Congress signs off on Syrian misery, plunging the country’s currency
On March 11, 2020, the usual suspects of the Caesar production assembled on Capitol Hill for one final lobbying push. This time, the full-time regime-change lobbyist Mouaz Moustafa delivered a self-described former prisoner from Syria’s Saydnaya complex named Omar Alshogre to the House Foreign Affairs Committee to make the case for escalating the economic war.
Alshogre’s dramatic performance demonstrated his background as a business consultant at the Boston Consulting Group and a motivational speaker managed by an elite speaker’s bureau to secure Ted X lecture gigs. (Back in March 2019, Alshogre was brought onto CNN to attack Rep.
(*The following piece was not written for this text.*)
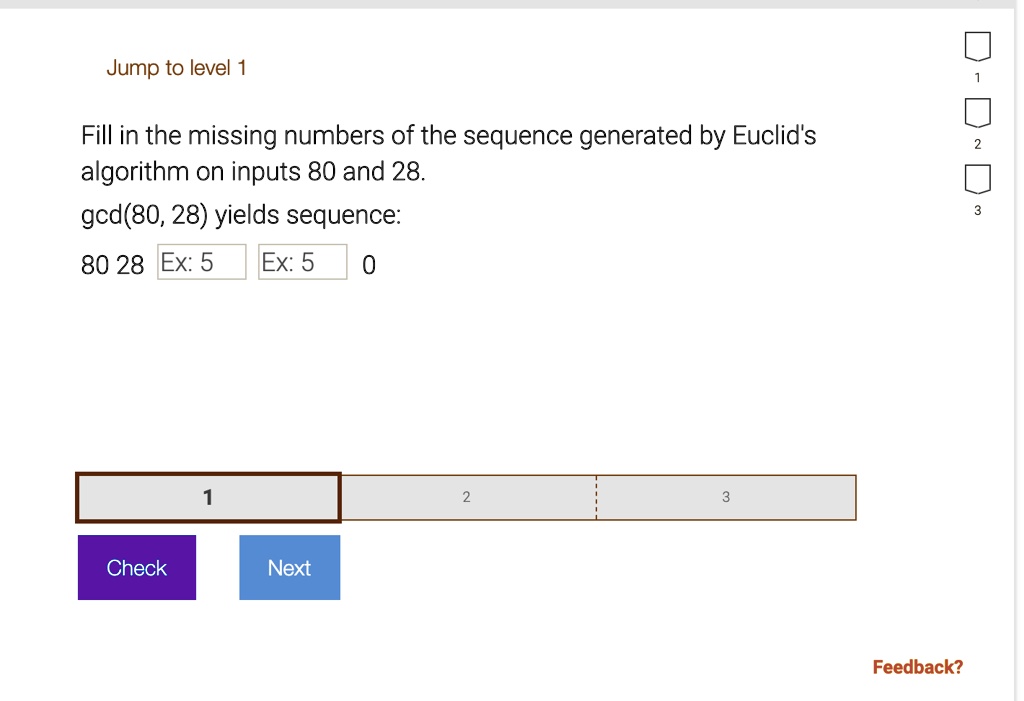Screen dimensions: 1024x701
Task: Click the purple Check button
Action: (x=136, y=568)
Tulsi Gabbard, the maverick Democratic presidential candidate who had made opposition to regime-change wars a centerpiece of her campaign.)
Finally, this June, Congress passed the most crushing round of sanctions on Syria in history, imposing penalties on anyone conducting sovereign economic relations with any entity overseen by the Syrian government. “Anyone doing business with the Assad regime, no matter where in the world they are, is potentially exposed to travel restrictions and financial sanctions,” said Secretary of State Mike Pompeo.
As the Caesar sanctions began to sink their teeth into the Syrian economy, the Financial Times acknowledged in a June 24 report, “The first and biggest act of the Caesar act was felt, not by regime insiders, but by ordinary Syrians, who saw prices spike as the threat of sanctions roiled the country’s currency market.”
A civilian population that has suffered through nearly a decade of war is being denied a peacetime recovery. For them, it marks another chapter in a tragic conflict imposed by outside powers.
But for the operatives behind the Caesar deception, the economic pain felt by average Syrians provides another regime-change “opportunity.”